Non solo campioni sulle due ruote, paesaggi e borghi, architetture naturali o urbane: protagoniste del Giro d’Italia sono state anche la carbonara e la pizza alla diavola, piatti amati dal vincitore assoluto, lo sloveno Tadej Pogačar (maglia rosa, Uae Team Emirates, e da Antonio Tiberi (nella top 5 con la maglia bianca, Bahrain Victorious). Quella che era solo una domanda sui piatti preferiti, rivolta loro nel corso dell’incontro romano ospitato da Eataly, top sponsor della maglia bianca, si è tramutata in un gustoso intermezzo quando il Group Ceo Andrea Cipolloni ha fatto preparare pasta e pizza da offrire ai campioni, in una delle poche giornate nelle quali è consentito chiudere un occhio sul cibo. Eataly infatti ha accompagnato il Giro d’Italia, in questa 107esima edizione particolarmente dedicata al Made in Italy, con un racconto dei territori e della cultura del cibo, tematica che ci fa amare e, ammettiamolo, anche un po’ invidiare in tutto il mondo. E sulla maglia bianca, destinata al miglior ciclista under 26, oltre al logo Eataly campeggia la candidatura della cucina italiana a patrimonio Unesco.
Il Giro d’Italia è infatti anche giro enogastronomico, racconto dei territori percorsi e delle eccellenze tipiche: inevitabile quindi legare il brand Eataly a concetti quali sport, importanza dell’alimentazione, bellezza dei territori – spettacolare l’arrivo sulla passeggiata archeologica del Colosseo – in un evento che è il “grande evento” ciclistico, seguito in tutto il mondo. 21 le tappe, 21 le video-ricette consultabili online, preparate e spiegate dagli chef di Eataly, per un percorso attraverso la cucina italiana, fattore di attrazione duraturo e mai deludente. Carboidrati esaltati nella giusta misura e non demonizzati (lo slogan “no carbs” per ciclisti e nei corridoi di Eataly non trova molto seguito) anzi, negli Stati Uniti, durante le Icons of Eataly – un programma di piatti, lezioni ed eventi – i piatti più richiesti sono i primi della tradizione italiana, in particolar modo romana, racconta Andrea Cipolloni: “La cacio e pepe è la pasta più famosa nei nostri punti vendita, come anche la carbonara. Rilevante quindi riscoprire la territorialità portandola ovunque, perché nel passato si aveva la territorialità, ma solo sul territorio, mentre oggi i piatti tipici sono replicati nella ricetta originale in tutti gli Stati Uniti”.

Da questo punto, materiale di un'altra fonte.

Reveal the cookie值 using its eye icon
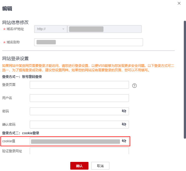This screenshot has height=171, width=186. tap(124, 141)
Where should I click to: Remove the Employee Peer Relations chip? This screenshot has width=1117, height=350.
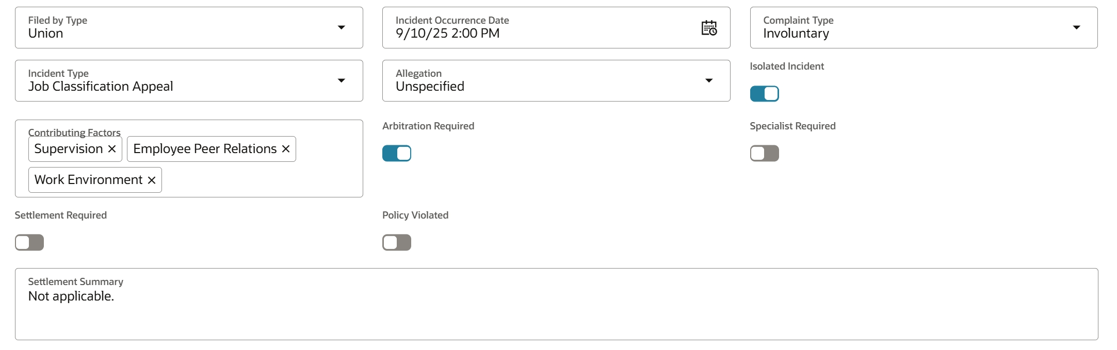(x=286, y=149)
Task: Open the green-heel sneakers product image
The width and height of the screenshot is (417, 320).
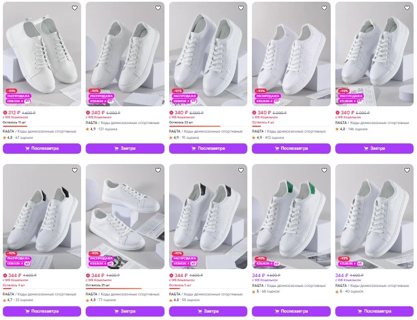Action: pos(291,217)
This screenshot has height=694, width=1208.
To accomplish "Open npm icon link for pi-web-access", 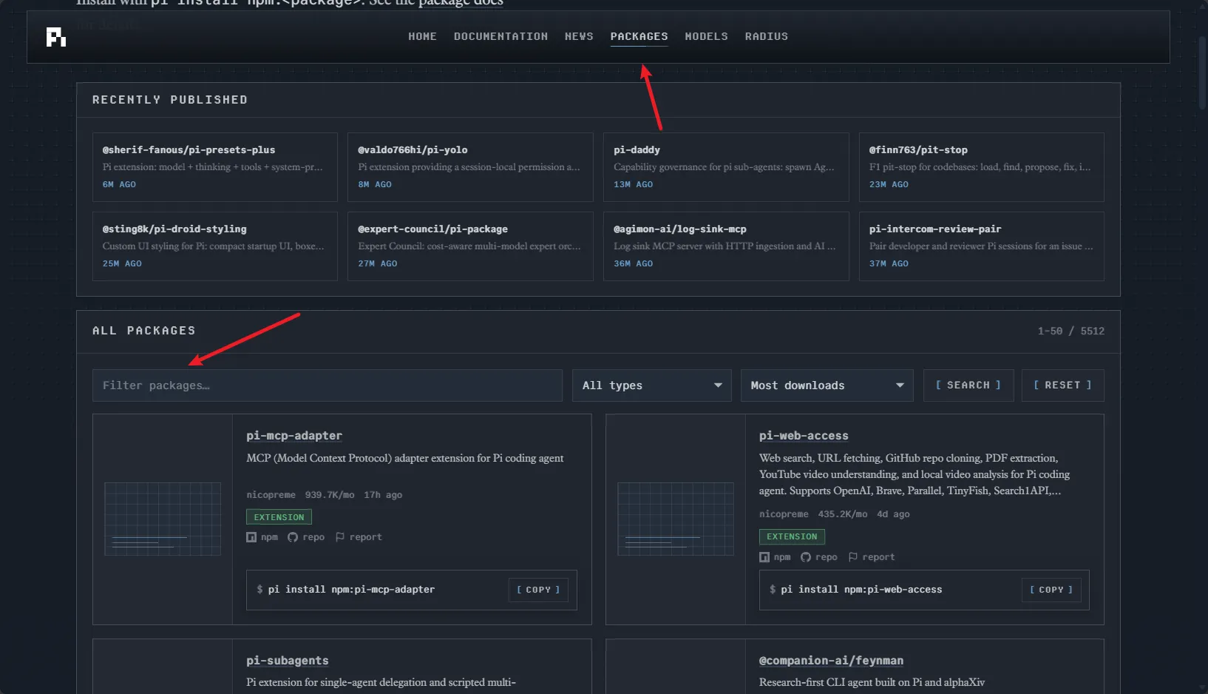I will click(764, 557).
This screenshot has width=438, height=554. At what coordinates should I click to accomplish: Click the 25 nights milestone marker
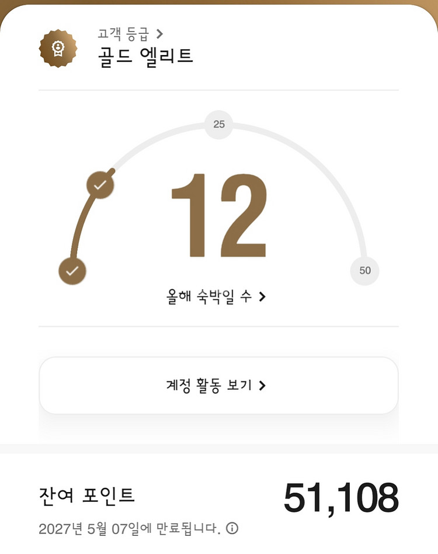coord(218,125)

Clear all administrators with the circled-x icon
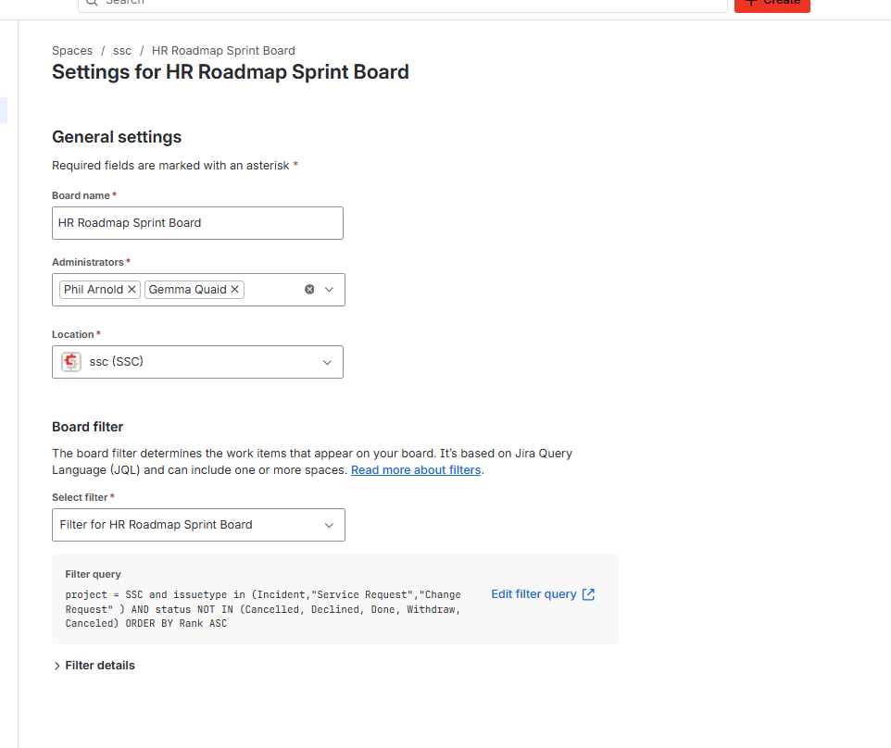click(x=309, y=289)
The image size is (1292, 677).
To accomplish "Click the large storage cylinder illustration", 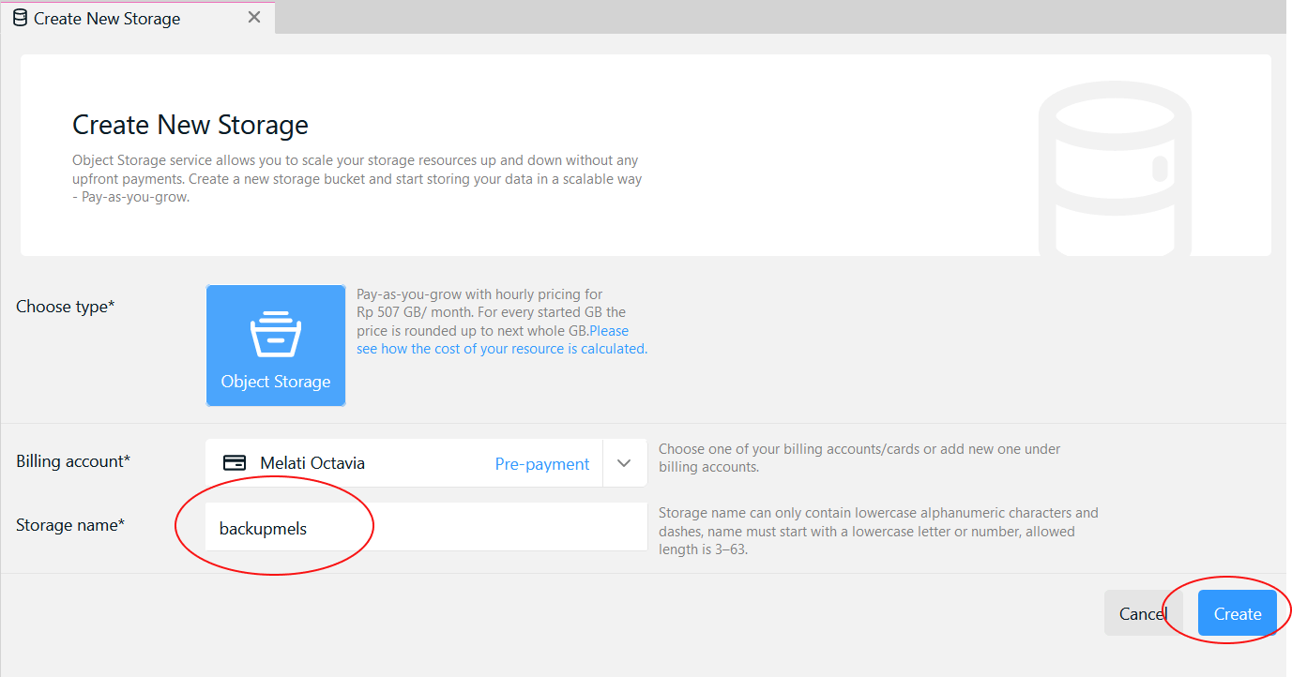I will pos(1115,169).
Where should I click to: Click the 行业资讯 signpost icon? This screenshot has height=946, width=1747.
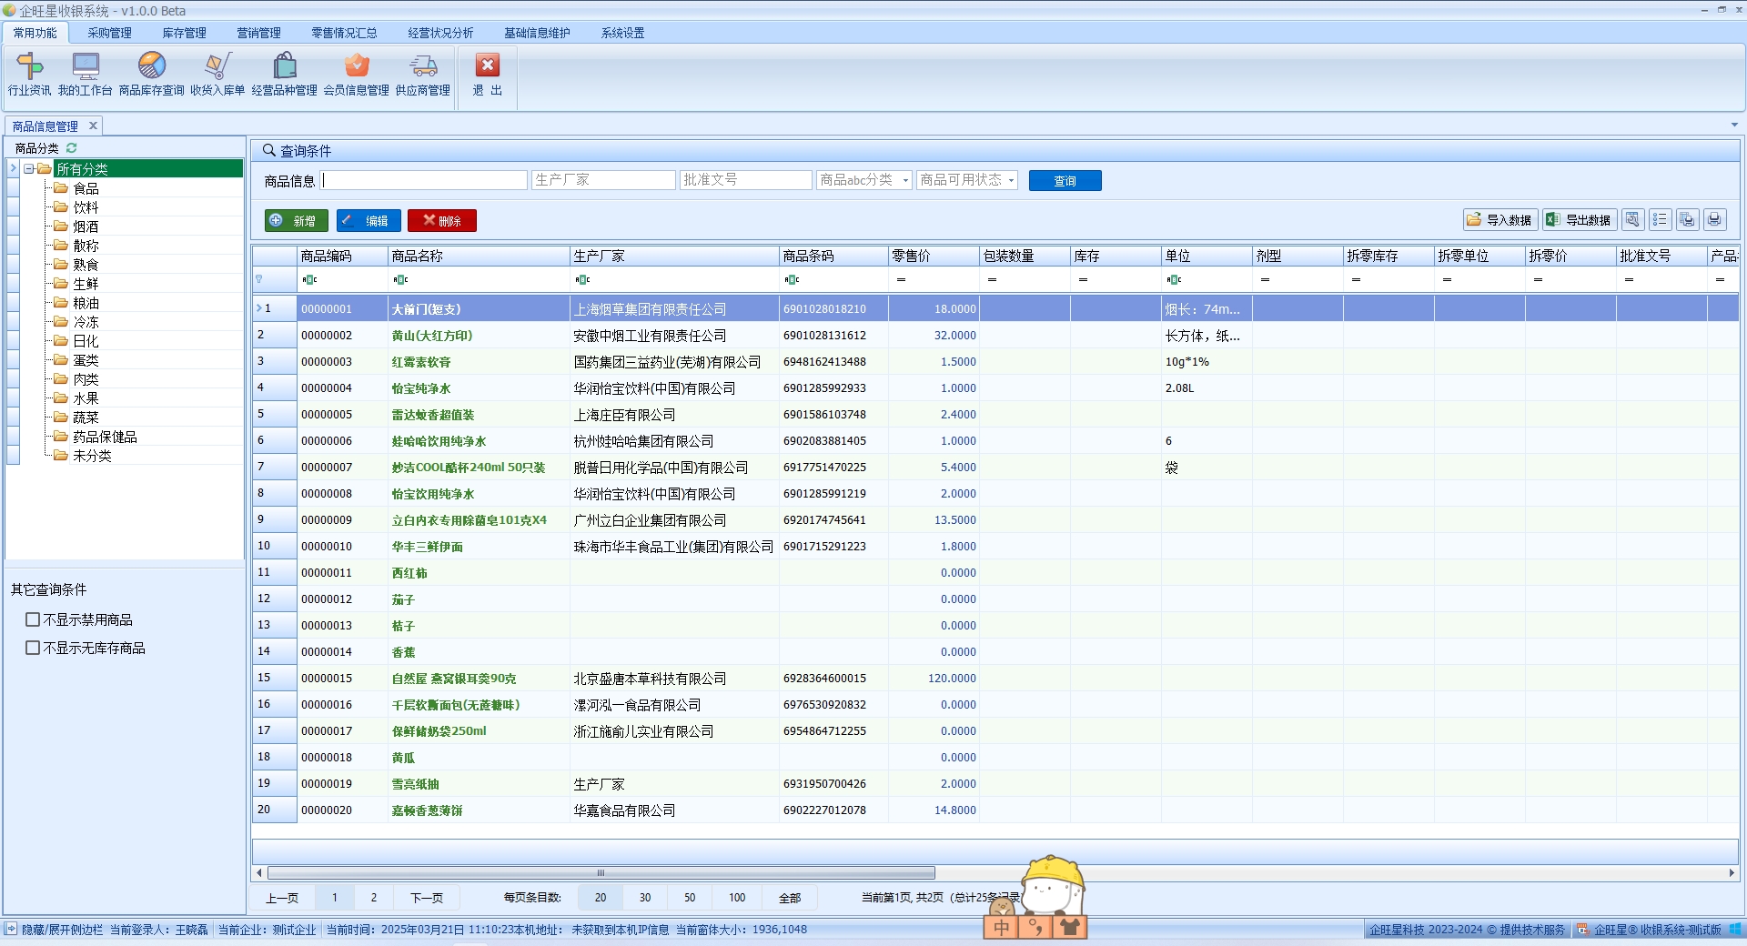tap(29, 66)
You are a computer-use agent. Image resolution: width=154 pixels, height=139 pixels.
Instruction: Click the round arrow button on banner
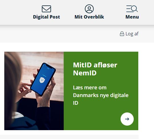click(x=127, y=119)
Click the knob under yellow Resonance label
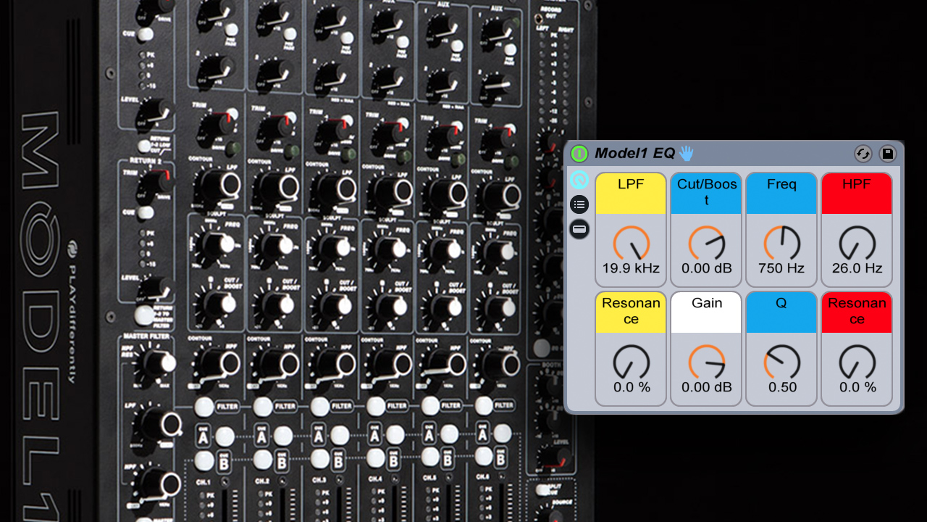 632,362
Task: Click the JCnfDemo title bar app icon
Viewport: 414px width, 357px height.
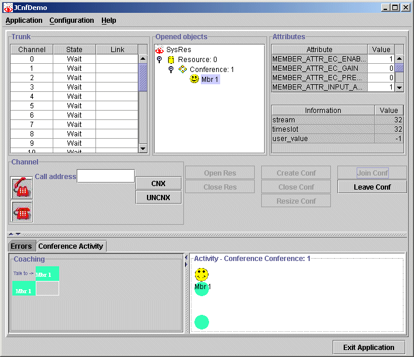Action: point(8,8)
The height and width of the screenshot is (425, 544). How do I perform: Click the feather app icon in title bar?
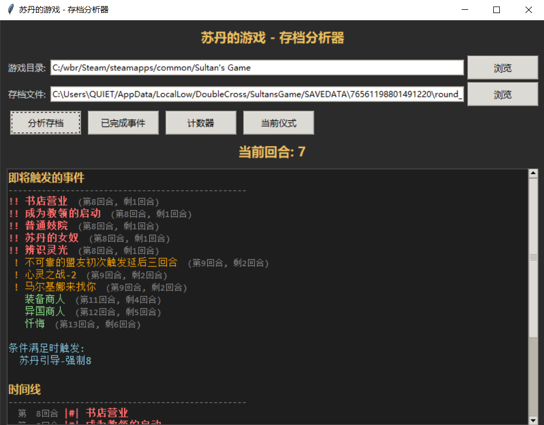point(11,9)
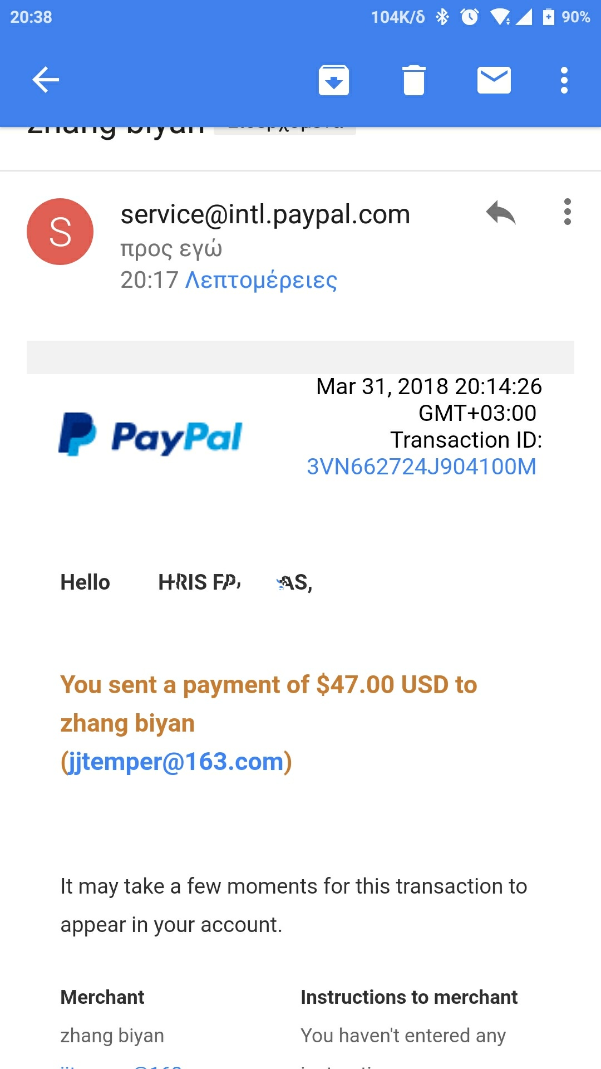Tap the sender avatar S
The image size is (601, 1069).
(60, 232)
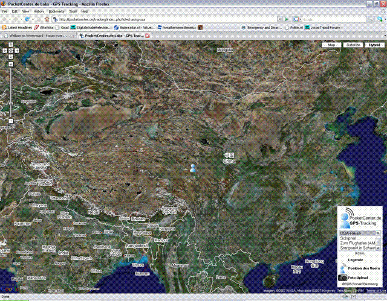Click the map zoom out minus button
This screenshot has height=301, width=387.
[11, 121]
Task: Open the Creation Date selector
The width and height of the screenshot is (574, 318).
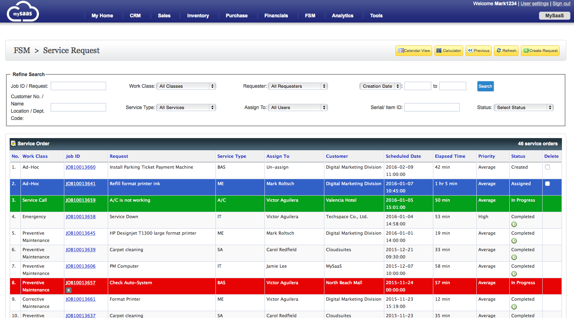Action: tap(380, 86)
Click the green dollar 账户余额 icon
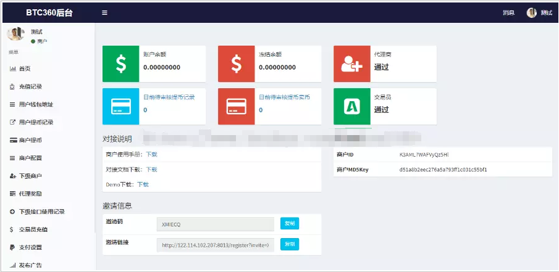This screenshot has height=272, width=559. tap(120, 64)
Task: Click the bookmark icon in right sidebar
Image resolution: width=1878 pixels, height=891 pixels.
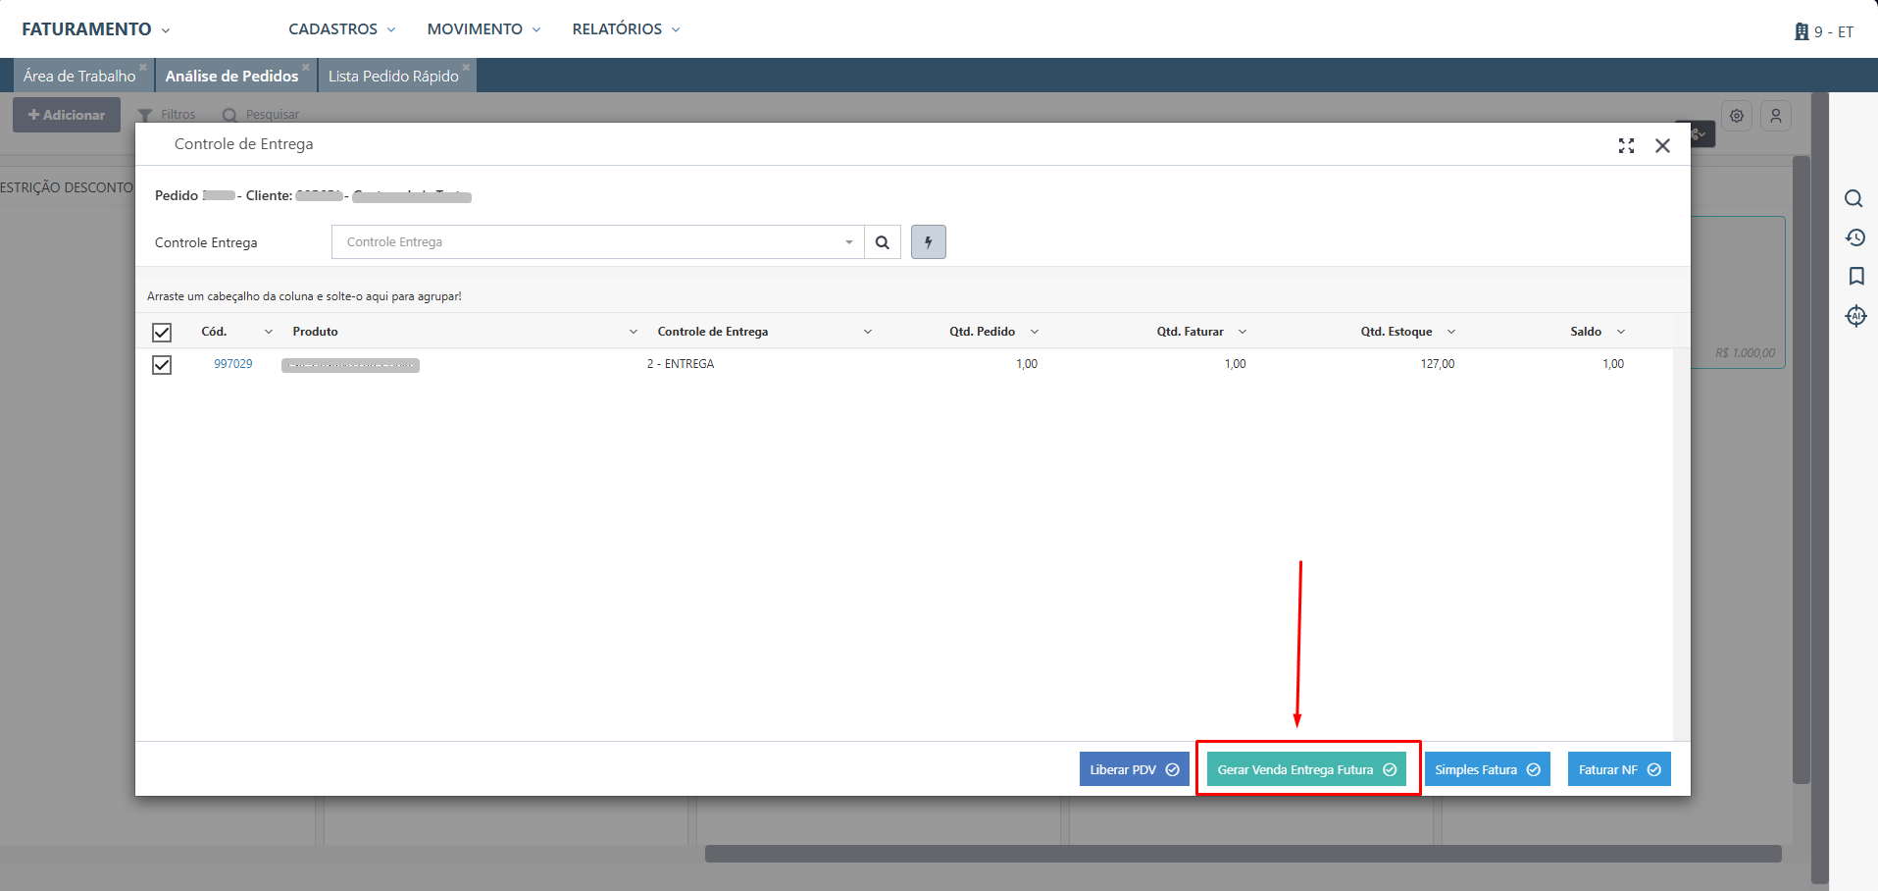Action: pyautogui.click(x=1855, y=277)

Con il 70% del fatturato proveniente dall’estero, non è un segreto l’importanza di quel mercato per il Gruppo. L’espansione va avanti, guardando ad est, con l’intenzione di sviluppare ulteriormente Stati Uniti e Middle East, guardando anche alla Cina. Nord America è obiettivo principale quindi con Philadelphia, Miami, due store nel New Jersey; in Asia invece (Eataly è già presente in Giappone e Corea del Sud), il prossimo traguardo è il ristorante del Padiglione Italia all’Expo 2025 Osaka in attesa di ulteriori progetti a compimento nel 2026. Ma se il futuro di Eataly passa per l’internazionalizzazione, in Italia la serata di fine Giro ritrova le tradizioni locali, con la netta predominanza dei prodotti laziali, a omaggiare la città di Roma e l’origine ciociara di Tiberi, unite sotto il cappello regionale con una proposta che spazia dai fritti tipici (i supplì cacio e pepe la quintessenza della romanità), alla porchetta di Ariccia igp di Egidio Cioli realizzata con una ricetta tipica del territorio dei Castelli Romani, ai prodotti lattiero-caseari di Bufaly, provenienti dagli allevamenti di bufala nelle campagne romane, insieme ad una selezione di salumi e i formaggi tra cui la corallina romana artigianale e il pecorino romano dop, fino ai dolci di giovani laboratori di pasticceria, come i maritozzi di Ioli e Matteucci che nell’innovazione, da un punto di partenza classico, scardinano un po’ anche le ricette tipiche romane (al pistacchio il maritozzo più amato dagli stranieri).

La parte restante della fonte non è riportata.